In Science Fiction, an “alternate reality” is a common plot device. It allows you to think “outside the box” and sidestep some of your preconceptions. A recent post, “Maritime Security Operations and the ‘Myth’ of Piracy,” allowed me to look at how Coast Guard missions are done in an alternate reality, the UK. I’d like to recommend it, not because I agree with the conclusions, but because they are so different.
What would be Coast Guard missions in the US, are fractured among several agencies in the UK. Many are done by the Royal Navy and fixed wing Maritime SAR has been done by RAF Nimrod ASW aircraft (Just as it is done by CP-140 Auroras in Canada). Deep defense cuts in the wake of a defense review, are taking away many of the resources that have done these missions. The RN is loosing many of its older smaller frigates that have done law enforcement. Towing vessels are being discarded. The new generation of Nimrods, now almost finished at great expense, are to be discarded. This raises the question, how will these missions be done in the future?
They have a Maritime and Coast Guard Agency, but it is very small, unarmed, civilian, and relies heavily on volunteers. They do SAR with surface assets, Merchant Vessel safety, and marine pollution prevention, but no drug or fisheries enforcement and no buoy tending (this seems to be handled locally although there seems to be a bill to establish nationwide funding and oversight). They have a UK Border Agency (analogous to Immigration Customs Enforcement) that works with police to do drug and migrant interdiction, and they have more than one fisheries enforcement agency including a separate one for Scotland. None of these agencies appear to operate aircraft.
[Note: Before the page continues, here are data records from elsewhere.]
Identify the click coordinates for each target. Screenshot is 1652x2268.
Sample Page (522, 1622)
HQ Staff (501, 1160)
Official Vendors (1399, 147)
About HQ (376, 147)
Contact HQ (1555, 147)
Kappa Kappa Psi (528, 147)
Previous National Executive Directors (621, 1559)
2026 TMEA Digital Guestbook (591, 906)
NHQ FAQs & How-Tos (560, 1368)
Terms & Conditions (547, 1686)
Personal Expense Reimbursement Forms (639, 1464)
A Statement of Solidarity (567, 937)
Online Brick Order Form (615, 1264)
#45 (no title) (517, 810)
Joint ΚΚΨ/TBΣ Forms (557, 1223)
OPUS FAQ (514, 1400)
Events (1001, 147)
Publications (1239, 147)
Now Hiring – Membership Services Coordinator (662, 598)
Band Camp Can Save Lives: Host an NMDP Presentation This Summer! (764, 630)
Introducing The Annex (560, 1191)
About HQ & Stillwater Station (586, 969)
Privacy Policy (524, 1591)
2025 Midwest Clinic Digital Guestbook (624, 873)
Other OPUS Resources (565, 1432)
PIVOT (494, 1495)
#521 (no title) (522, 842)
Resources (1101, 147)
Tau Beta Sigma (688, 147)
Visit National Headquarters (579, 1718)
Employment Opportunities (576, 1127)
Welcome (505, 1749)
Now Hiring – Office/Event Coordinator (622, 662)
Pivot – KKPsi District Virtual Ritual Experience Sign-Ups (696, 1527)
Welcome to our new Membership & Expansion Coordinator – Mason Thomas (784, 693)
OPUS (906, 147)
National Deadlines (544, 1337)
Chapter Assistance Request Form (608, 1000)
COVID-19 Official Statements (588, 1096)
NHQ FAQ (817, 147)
Among the comments were calls for an American style Coast Guard, but the post proposes something the author considers less radical, using the Royal Fleet Auxiliary (RFA, a rough equivalent of the Military Sealift Command, MSC) to man ships and put them under the authority of the Coast Guard, Customs, and Fisheries Agencies, “In UK waters Fisheries officers could be carried, and Customers officers in the same way. In the Caribbean or off Somalia I would suggest the boarding parties should be made up of Royal Marines.”
And rather than use small Offshore Patrol Vessels, he proposes using Naval Auxiliaries, “I am not a big fan of smaller less flexible vessels, so lets go to the other extreme and examine the use of really big RFA’s for these maritime security operations.
“As the RN surface fleet has shrunk, RFA tankers and the auxiliary landing ships of the Bay Class have been used on the ‘Windies Guard Ship’ and other duties. While some have questioned the veracity of using a tanker to do anti-drug runner ops’ I say “so what?” – it’s a flexible asset, use it for whatever you can.”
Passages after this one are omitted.